Piratini: Polícia resgata mulher agredida pelo marido

Marido não aceitava o fim da relação de 14 anos e impedia a mulher de deixar o lar com os três filhos

Foi necessária a intervenção da Polícia Civil, com apoio da Brigada Militar, para acabar com as constantes surras e ameaças sofridas pela agricultora R.B.O., 28 anos, moradora do assentamento 8 de Maio, no 5º distrito de Piratini.

A mãe da mulher agredida procurou a Delegacia de Polícia (DP) para pedir ajuda aos policiais na última semana, após ter recebido um telefonema da filha que falava sobre as ameaças do marido G.W.O., 37 anos. O agricultor não aceitara o fim da relação de 14 anos e impedia a mulher de deixar o lar com os três filhos do casal, de dois, seis e 12 anos, mantendo a esposa por diversas vezes sob a mira de um revólver.

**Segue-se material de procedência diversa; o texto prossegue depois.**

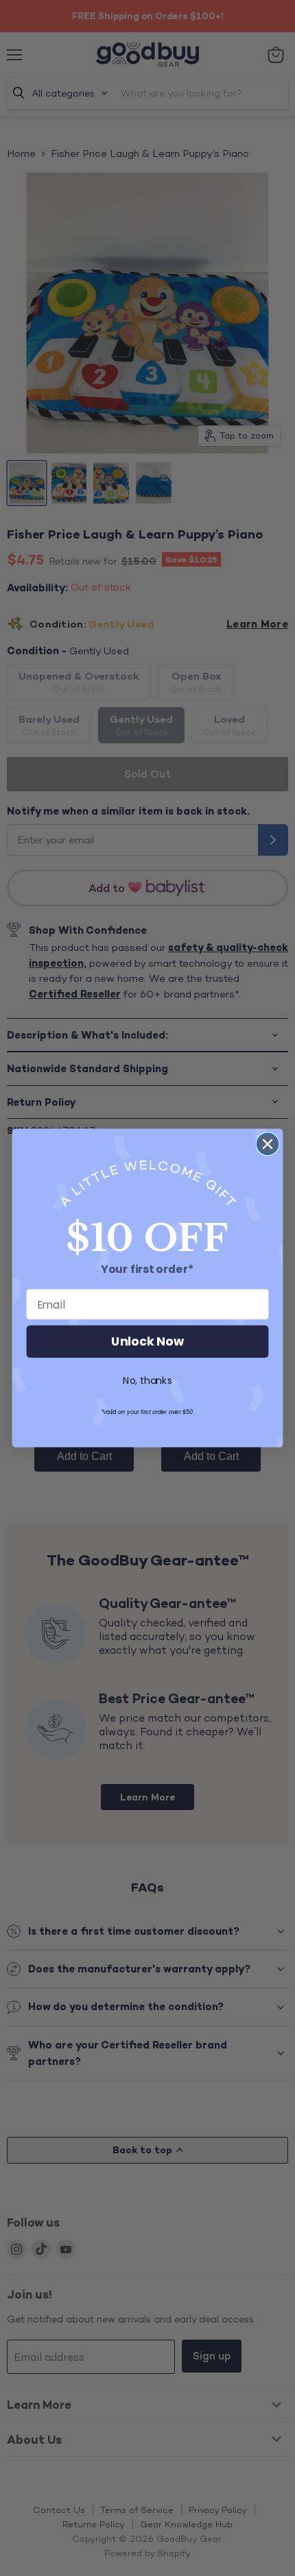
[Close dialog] (268, 1143)
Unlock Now (147, 1341)
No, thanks (147, 1381)
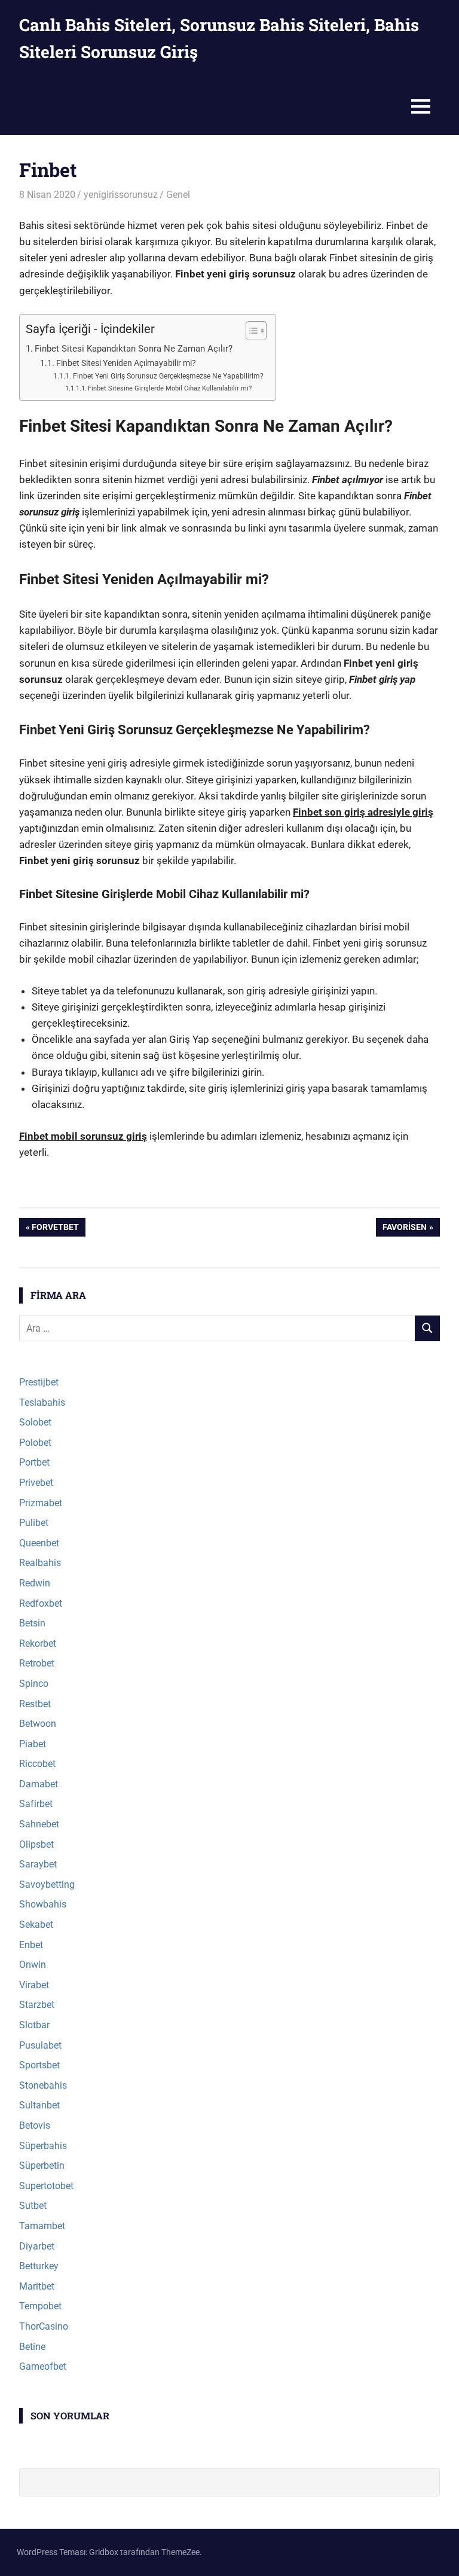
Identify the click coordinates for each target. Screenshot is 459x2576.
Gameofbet (42, 2366)
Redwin (34, 1583)
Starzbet (36, 2004)
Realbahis (40, 1562)
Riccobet (37, 1763)
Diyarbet (36, 2246)
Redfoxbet (40, 1603)
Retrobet (36, 1663)
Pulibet (33, 1522)
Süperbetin (42, 2165)
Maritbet (36, 2286)
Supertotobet (46, 2186)
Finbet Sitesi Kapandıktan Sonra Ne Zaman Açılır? (133, 348)
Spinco (33, 1683)
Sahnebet (39, 1824)
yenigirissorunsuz (121, 194)
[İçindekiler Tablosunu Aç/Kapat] (250, 331)
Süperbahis (43, 2145)
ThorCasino (43, 2326)
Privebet (36, 1482)
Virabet (34, 1985)
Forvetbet (55, 1229)
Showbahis (42, 1904)
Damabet (38, 1784)
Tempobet (40, 2306)
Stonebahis (43, 2085)
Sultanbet (39, 2105)
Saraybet (38, 1864)
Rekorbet (37, 1643)
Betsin (32, 1623)
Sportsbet (39, 2065)
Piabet (32, 1744)
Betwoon (37, 1723)
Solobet (35, 1422)
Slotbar (34, 2025)
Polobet (35, 1442)
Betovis (34, 2125)
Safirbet (36, 1803)
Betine (32, 2346)
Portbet (34, 1462)
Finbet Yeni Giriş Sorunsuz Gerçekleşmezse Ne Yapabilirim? (168, 375)
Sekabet (36, 1924)
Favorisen (404, 1229)
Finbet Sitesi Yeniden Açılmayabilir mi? (126, 363)
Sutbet (33, 2205)
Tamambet (42, 2226)
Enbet (31, 1945)
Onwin (32, 1964)
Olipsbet (36, 1844)
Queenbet (39, 1543)
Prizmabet (40, 1503)
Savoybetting (47, 1884)
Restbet (35, 1704)
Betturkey (39, 2266)
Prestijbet (39, 1382)
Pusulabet (40, 2045)
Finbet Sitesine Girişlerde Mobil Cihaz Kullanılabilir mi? (170, 388)
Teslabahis (42, 1402)
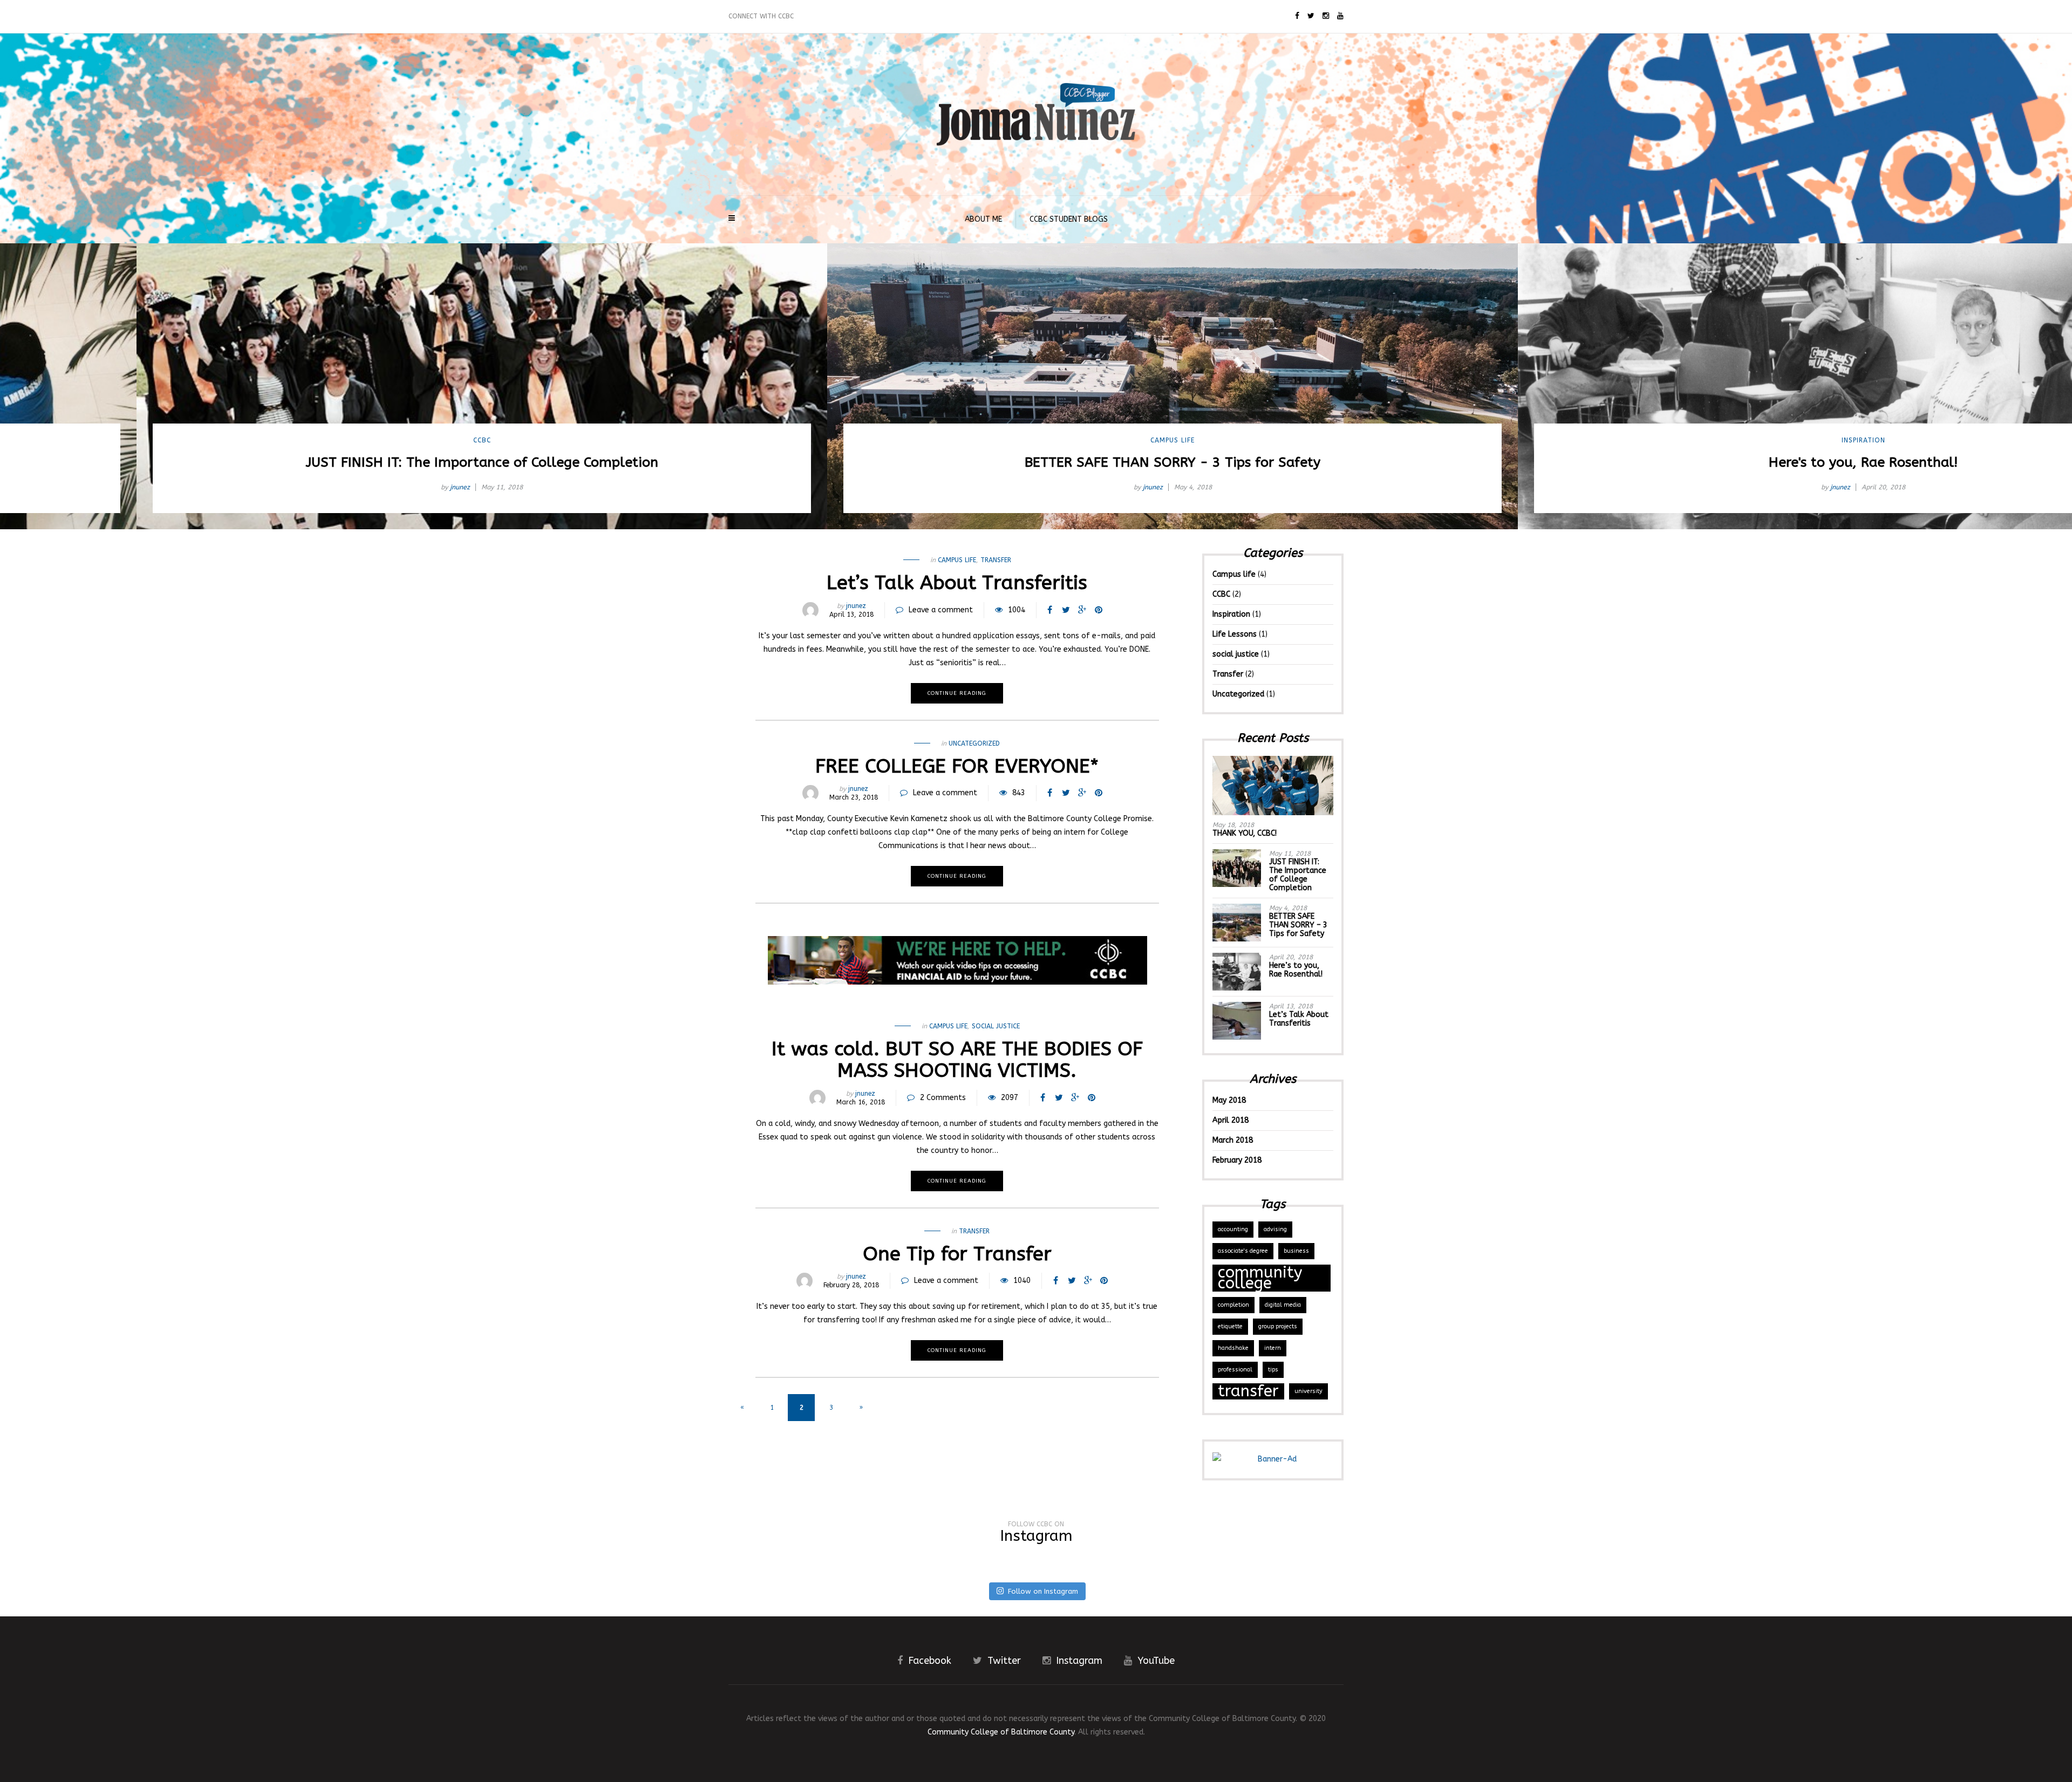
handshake (1233, 1347)
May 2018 (1229, 1100)
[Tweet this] (1066, 610)
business (1296, 1250)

Os policiais conseguiram junto ao Juiz da Comarca local, Roger Xavier Leal, a autorização para retirar a mulher e seus filhos da residência em segurança. O marido não foi encontrado no momento da diligência e, em contato com a Assistência Social do município, a DP encaminhou a família para a Casa de Passagem, onde pernoitaram, retornando no dia seguinte ao assentamento para que pudessem organizar seus pertences e voltar para a cidade natal, Pinhal Grande.

Já na estrada, a reportagem do Jornal A 1ª Folha conversou com a vítima por telefone. Após receber a garantia da preservação dos nomes, falou sobre os maus tratos. R.B.O. disse que as surras eram constantes, que seu companheiro é alcoólatra e por diversas vezes a agrediu na frente dos filhos. ”As ameaças e surras eram freqüentes, ele sempre prometia que mudaria, eu dava uma nova chance, mas ele bebia novamente e me surrava na frente das crianças”, revelou a agricultora, informando ainda que desde os 14 anos ajudava o marido na roça. “Vou recomeçar uma nova vida em minha cidade. Cansei de apanhar, não quero mais isso pra mim”, garantiu.

Ainda em contato com a reportagem, informou que a última surra dada pelo marido aconteceu há mais de uma semana, e necessitou da intervenção da filha mais velha do casal, de 12 anos, que presenciava as agressões. O marido até o momento não foi localizado, e a Polícia investigará o caso mediante Inquérito Policial.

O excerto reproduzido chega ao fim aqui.